With their 153 lawmakers, the Socialists and Sumar will need the support of several regional formations such as the left-wing Catalan separatist ERC party or the pro-independence Basque party EH Bildu, seen as the heir of the now-defunct armed separatist group ETA.

But they will also have to negotiate the abstention of the hardline Catalan separatist party JxCat which has vowed not to help Sanchez remain in power without something in return.

If everything came together, Sanchez could assemble 172 lawmakers behind him, which is more than Feijoo, that would be enough to secure a second parliamentary investiture vote which only requires a simple majority.

Otherwise, Spain - which held four general elections between 2015 and 2019 - could find itself once again in deadlock and forced to call a new vote.

Feijoo, who narrowly won the election on paper, has insisted he has the right to form a government.
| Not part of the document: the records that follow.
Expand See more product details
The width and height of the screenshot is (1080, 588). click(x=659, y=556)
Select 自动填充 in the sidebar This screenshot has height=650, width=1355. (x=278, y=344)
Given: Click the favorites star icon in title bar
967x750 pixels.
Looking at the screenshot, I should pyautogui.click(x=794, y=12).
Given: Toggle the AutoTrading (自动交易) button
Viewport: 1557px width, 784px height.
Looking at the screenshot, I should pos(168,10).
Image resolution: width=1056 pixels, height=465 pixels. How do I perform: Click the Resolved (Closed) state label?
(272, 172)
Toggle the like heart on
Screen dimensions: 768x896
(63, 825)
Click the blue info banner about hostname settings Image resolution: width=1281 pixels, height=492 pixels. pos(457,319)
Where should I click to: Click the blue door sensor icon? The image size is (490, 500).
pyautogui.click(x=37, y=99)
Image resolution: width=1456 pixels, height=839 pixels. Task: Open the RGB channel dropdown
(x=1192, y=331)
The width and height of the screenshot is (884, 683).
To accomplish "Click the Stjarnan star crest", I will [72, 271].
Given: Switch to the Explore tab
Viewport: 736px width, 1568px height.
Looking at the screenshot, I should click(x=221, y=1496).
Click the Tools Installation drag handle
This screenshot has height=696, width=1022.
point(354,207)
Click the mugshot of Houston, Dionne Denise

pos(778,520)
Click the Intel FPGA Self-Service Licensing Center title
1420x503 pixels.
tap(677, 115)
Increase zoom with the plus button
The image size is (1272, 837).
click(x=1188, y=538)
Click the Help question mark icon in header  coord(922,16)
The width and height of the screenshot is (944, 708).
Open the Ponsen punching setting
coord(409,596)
“As the candidate of the most-voted party, I believe it’s my duty... to try and govern our country,” he told supporters after results came in.

“Our duty now is to ensure that Spain does not enter a period of uncertainty.”

‘Don’t block me’

“It is with great determination that I will take on the task of take on the task of opening dialogue to form a government,” he said, urging the Socialists not “block” his efforts.

Without an absolute majority, Feijoo would seek to form a minority government but for that he would need the Socialists to abstain during any investiture vote in parliament - which they have no intention of doing.

Jose Pablo Ferrandiz, a director at polling company Ipsos, said the PP had run a bad campaign, adding Feijoo’s boycott of the final TV debate between candidates was a bad decision.

“That is probably what caused the desmobilisation” of PP voters, he told Spanish public radio.

Sanchez, 51, called the snap polls in late May after his Socialist party and its far-left junior coalition partners suffered a drubbing in local and regional elections in which the right surged.

He focused his campaign on warning about the danger of a PP-Vox government in order to mobilise the electorate in a strategy that appears to have paid off, with turnout reaching almost 70 percent, some 3.5 percentage points higher than in 2019.

The vote has been closely watched from abroad over the possibility, which now seems unlikely, of a government in which the far right held its first share of power since the Franco dictatorship ended in 1975.

Vox, which jointly rules three of Spain’s 17 regions with the PP, pledged to roll back laws on gender violence, LGBTQ rights, abortion and euthanasia, as well as a democratic memory law honouring the victims of the dictatorship.